## Your task
Every entry must be duplicated word for word.

═══

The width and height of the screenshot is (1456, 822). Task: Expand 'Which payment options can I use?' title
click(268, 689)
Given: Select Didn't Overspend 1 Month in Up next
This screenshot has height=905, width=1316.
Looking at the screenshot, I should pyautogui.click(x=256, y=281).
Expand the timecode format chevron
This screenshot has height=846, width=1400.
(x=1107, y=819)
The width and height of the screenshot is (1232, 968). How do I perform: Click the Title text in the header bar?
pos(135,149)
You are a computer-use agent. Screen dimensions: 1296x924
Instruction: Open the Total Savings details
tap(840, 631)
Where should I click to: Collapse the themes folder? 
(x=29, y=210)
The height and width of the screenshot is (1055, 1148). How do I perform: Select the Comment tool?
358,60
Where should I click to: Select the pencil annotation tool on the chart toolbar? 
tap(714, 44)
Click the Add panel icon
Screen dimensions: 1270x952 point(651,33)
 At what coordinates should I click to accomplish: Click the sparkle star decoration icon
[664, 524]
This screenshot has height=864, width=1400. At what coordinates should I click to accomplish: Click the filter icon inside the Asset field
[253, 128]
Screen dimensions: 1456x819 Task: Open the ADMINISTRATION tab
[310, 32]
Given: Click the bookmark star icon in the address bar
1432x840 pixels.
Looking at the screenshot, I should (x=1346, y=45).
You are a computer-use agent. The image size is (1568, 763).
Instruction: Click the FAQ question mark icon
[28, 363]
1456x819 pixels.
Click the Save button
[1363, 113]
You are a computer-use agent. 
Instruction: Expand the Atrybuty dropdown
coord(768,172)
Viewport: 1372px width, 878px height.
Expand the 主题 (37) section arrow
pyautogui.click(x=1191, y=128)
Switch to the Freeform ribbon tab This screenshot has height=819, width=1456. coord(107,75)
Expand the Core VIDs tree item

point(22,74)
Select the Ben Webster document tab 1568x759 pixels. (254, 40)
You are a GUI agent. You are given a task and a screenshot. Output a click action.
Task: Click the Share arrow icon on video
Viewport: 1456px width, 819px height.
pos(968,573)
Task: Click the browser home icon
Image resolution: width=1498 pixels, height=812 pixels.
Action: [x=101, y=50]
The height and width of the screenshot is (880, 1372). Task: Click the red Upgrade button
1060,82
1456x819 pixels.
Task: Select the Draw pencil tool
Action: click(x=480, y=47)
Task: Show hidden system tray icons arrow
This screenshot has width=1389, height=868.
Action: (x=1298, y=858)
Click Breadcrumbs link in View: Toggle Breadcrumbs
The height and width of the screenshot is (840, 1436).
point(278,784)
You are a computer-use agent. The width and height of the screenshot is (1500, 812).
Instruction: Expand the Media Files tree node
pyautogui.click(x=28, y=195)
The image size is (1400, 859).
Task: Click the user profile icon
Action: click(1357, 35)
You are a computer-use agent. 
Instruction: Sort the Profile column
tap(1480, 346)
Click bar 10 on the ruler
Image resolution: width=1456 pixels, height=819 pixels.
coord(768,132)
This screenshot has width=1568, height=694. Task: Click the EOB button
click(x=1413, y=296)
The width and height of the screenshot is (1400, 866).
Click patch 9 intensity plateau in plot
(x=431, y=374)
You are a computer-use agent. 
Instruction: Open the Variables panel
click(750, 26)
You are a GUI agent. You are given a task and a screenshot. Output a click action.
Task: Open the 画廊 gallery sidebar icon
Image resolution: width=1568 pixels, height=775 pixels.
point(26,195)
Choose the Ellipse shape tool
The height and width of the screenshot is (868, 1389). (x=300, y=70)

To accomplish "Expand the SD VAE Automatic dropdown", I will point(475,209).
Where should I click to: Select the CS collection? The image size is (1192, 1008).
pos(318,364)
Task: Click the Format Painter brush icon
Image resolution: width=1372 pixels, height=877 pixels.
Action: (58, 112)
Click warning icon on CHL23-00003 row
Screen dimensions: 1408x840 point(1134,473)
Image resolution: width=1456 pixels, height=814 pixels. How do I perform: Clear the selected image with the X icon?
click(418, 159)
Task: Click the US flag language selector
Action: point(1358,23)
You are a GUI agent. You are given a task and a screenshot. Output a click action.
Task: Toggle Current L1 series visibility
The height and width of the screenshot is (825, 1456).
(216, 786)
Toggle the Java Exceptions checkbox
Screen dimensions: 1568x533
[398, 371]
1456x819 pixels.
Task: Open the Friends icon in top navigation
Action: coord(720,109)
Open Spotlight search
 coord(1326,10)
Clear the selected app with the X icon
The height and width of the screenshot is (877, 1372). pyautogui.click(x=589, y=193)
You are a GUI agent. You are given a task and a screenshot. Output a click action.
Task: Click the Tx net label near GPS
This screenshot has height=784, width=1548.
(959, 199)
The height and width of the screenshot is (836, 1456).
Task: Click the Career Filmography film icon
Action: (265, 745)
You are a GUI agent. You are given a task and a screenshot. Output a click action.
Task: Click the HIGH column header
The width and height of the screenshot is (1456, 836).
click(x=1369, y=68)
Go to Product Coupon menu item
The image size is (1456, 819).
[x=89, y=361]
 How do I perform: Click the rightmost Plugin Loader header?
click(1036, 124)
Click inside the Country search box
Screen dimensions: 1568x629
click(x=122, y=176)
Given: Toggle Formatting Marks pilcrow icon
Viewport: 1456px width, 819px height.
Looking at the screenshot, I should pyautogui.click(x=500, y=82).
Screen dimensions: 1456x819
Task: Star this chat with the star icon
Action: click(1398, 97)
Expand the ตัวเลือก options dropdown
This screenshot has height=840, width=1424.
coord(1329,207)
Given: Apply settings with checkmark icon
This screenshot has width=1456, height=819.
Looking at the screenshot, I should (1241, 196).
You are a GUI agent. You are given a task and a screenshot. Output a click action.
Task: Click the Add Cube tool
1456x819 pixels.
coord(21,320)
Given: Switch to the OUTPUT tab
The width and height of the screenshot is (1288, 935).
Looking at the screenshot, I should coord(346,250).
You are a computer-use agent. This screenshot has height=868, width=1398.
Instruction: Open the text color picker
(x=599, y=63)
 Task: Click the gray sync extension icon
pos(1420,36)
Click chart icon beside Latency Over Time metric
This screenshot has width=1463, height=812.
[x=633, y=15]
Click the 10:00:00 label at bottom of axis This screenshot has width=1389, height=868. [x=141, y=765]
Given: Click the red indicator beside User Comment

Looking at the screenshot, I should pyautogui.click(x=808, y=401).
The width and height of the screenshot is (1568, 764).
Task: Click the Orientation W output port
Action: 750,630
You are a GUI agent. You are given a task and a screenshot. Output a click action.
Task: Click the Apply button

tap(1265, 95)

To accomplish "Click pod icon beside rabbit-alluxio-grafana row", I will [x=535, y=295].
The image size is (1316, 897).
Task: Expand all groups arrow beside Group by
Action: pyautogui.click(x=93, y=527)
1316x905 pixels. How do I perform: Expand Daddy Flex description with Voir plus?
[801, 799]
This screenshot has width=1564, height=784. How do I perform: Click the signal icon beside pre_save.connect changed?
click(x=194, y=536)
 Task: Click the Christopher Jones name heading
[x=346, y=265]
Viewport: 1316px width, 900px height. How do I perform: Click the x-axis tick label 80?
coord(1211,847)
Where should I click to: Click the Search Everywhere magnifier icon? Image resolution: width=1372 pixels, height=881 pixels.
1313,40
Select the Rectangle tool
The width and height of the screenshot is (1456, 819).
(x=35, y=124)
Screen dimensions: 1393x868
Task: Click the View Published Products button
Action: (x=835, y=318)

═══

## Reply to the exercise
The width and height of the screenshot is (1456, 822). Task: Expand 'Which payment options can I use?' title
click(268, 689)
Given: Select Didn't Overspend 1 Month in Up next
This screenshot has height=905, width=1316.
Looking at the screenshot, I should pyautogui.click(x=256, y=281).
Expand the timecode format chevron
This screenshot has height=846, width=1400.
(x=1107, y=819)
The width and height of the screenshot is (1232, 968). How do I perform: Click the Title text in the header bar?
pos(135,149)
You are a computer-use agent. Screen dimensions: 1296x924
Instruction: Open the Total Savings details
tap(840, 631)
Where should I click to: Collapse the themes folder? 
(x=29, y=210)
The height and width of the screenshot is (1055, 1148). How do I perform: Select the Comment tool?
358,60
Where should I click to: Select the pencil annotation tool on the chart toolbar? 
tap(714, 44)
Click the Add panel icon
Screen dimensions: 1270x952 point(651,33)
 At what coordinates should I click to accomplish: Click the sparkle star decoration icon
[664, 524]
This screenshot has height=864, width=1400. At what coordinates should I click to accomplish: Click the filter icon inside the Asset field
[253, 128]
Screen dimensions: 1456x819 Task: Open the ADMINISTRATION tab
[310, 32]
Given: Click the bookmark star icon in the address bar
1432x840 pixels.
Looking at the screenshot, I should (x=1346, y=45).
You are a computer-use agent. The image size is (1568, 763).
Instruction: Click the FAQ question mark icon
[28, 363]
1456x819 pixels.
Click the Save button
[1363, 113]
You are a computer-use agent. 
Instruction: Expand the Atrybuty dropdown
coord(768,172)
Viewport: 1372px width, 878px height.
Expand the 主题 (37) section arrow
pyautogui.click(x=1191, y=128)
Switch to the Freeform ribbon tab This screenshot has height=819, width=1456. coord(107,75)
Expand the Core VIDs tree item

point(22,74)
Select the Ben Webster document tab 1568x759 pixels. (254, 40)
You are a GUI agent. You are given a task and a screenshot. Output a click action.
Task: Click the Share arrow icon on video
Viewport: 1456px width, 819px height.
pos(968,573)
Task: Click the browser home icon
Image resolution: width=1498 pixels, height=812 pixels.
Action: [x=101, y=50]
The height and width of the screenshot is (880, 1372). Task: Click the red Upgrade button
1060,82
1456x819 pixels.
Task: Select the Draw pencil tool
Action: click(x=480, y=47)
Task: Show hidden system tray icons arrow
This screenshot has width=1389, height=868.
Action: (x=1298, y=858)
Click Breadcrumbs link in View: Toggle Breadcrumbs
The height and width of the screenshot is (840, 1436).
point(278,784)
You are a computer-use agent. The width and height of the screenshot is (1500, 812).
Instruction: Expand the Media Files tree node
pyautogui.click(x=28, y=195)
The image size is (1400, 859).
Task: Click the user profile icon
Action: click(1357, 35)
You are a computer-use agent. 
Instruction: Sort the Profile column
tap(1480, 346)
Click bar 10 on the ruler
Image resolution: width=1456 pixels, height=819 pixels.
coord(768,132)
This screenshot has width=1568, height=694. Task: Click the EOB button
click(x=1413, y=296)
The width and height of the screenshot is (1400, 866).
Click patch 9 intensity plateau in plot
(x=431, y=374)
You are a computer-use agent. 
Instruction: Open the Variables panel
click(750, 26)
You are a GUI agent. You are given a task and a screenshot. Output a click action.
Task: Open the 画廊 gallery sidebar icon
Image resolution: width=1568 pixels, height=775 pixels.
point(26,195)
Choose the Ellipse shape tool
The height and width of the screenshot is (868, 1389). (x=300, y=70)

To accomplish "Expand the SD VAE Automatic dropdown", I will point(475,209).
Where should I click to: Select the CS collection? The image size is (1192, 1008).
pos(318,364)
Task: Click the Format Painter brush icon
Image resolution: width=1372 pixels, height=877 pixels.
Action: (58, 112)
Click warning icon on CHL23-00003 row
Screen dimensions: 1408x840 point(1134,473)
Image resolution: width=1456 pixels, height=814 pixels. How do I perform: Clear the selected image with the X icon?
click(418, 159)
Task: Click the US flag language selector
Action: point(1358,23)
You are a GUI agent. You are given a task and a screenshot. Output a click action.
Task: Toggle Current L1 series visibility
The height and width of the screenshot is (825, 1456).
(216, 786)
Toggle the Java Exceptions checkbox
Screen dimensions: 1568x533
[398, 371]
1456x819 pixels.
Task: Open the Friends icon in top navigation
Action: coord(720,109)
Open Spotlight search
 coord(1326,10)
Clear the selected app with the X icon
The height and width of the screenshot is (877, 1372). pyautogui.click(x=589, y=193)
You are a GUI agent. You are given a task and a screenshot. Output a click action.
Task: Click the Tx net label near GPS
This screenshot has height=784, width=1548.
(959, 199)
The height and width of the screenshot is (836, 1456).
Task: Click the Career Filmography film icon
Action: (265, 745)
You are a GUI agent. You are given a task and a screenshot. Output a click action.
Task: Click the HIGH column header
The width and height of the screenshot is (1456, 836).
click(x=1369, y=68)
Go to Product Coupon menu item
The image size is (1456, 819).
[x=89, y=361]
 How do I perform: Click the rightmost Plugin Loader header?
click(1036, 124)
Click inside the Country search box
Screen dimensions: 1568x629
click(x=122, y=176)
Given: Toggle Formatting Marks pilcrow icon
Viewport: 1456px width, 819px height.
Looking at the screenshot, I should pyautogui.click(x=500, y=82).
Screen dimensions: 1456x819
Task: Star this chat with the star icon
Action: click(1398, 97)
Expand the ตัวเลือก options dropdown
This screenshot has height=840, width=1424.
coord(1329,207)
Given: Apply settings with checkmark icon
This screenshot has width=1456, height=819.
Looking at the screenshot, I should (1241, 196).
You are a GUI agent. You are given a task and a screenshot. Output a click action.
Task: Click the Add Cube tool
1456x819 pixels.
coord(21,320)
Given: Switch to the OUTPUT tab
The width and height of the screenshot is (1288, 935).
Looking at the screenshot, I should coord(346,250).
You are a computer-use agent. This screenshot has height=868, width=1398.
Instruction: Open the text color picker
(x=599, y=63)
 Task: Click the gray sync extension icon
pos(1420,36)
Click chart icon beside Latency Over Time metric
This screenshot has width=1463, height=812.
[x=633, y=15]
Click the 10:00:00 label at bottom of axis This screenshot has width=1389, height=868. [x=141, y=765]
Given: Click the red indicator beside User Comment

Looking at the screenshot, I should pyautogui.click(x=808, y=401).
The width and height of the screenshot is (1568, 764).
Task: Click the Orientation W output port
Action: 750,630
You are a GUI agent. You are given a task and a screenshot. Output a click action.
Task: Click the Apply button

tap(1265, 95)

To accomplish "Click pod icon beside rabbit-alluxio-grafana row", I will [x=535, y=295].
The image size is (1316, 897).
Task: Expand all groups arrow beside Group by
Action: pyautogui.click(x=93, y=527)
1316x905 pixels. How do I perform: Expand Daddy Flex description with Voir plus?
[801, 799]
This screenshot has width=1564, height=784. How do I perform: Click the signal icon beside pre_save.connect changed?
click(x=194, y=536)
 Task: Click the Christopher Jones name heading
[x=346, y=265]
Viewport: 1316px width, 900px height. How do I perform: Click the x-axis tick label 80?
coord(1211,847)
Where should I click to: Click the Search Everywhere magnifier icon? Image resolution: width=1372 pixels, height=881 pixels.
1313,40
Select the Rectangle tool
The width and height of the screenshot is (1456, 819).
(x=35, y=124)
Screen dimensions: 1393x868
Task: Click the View Published Products button
Action: (x=835, y=318)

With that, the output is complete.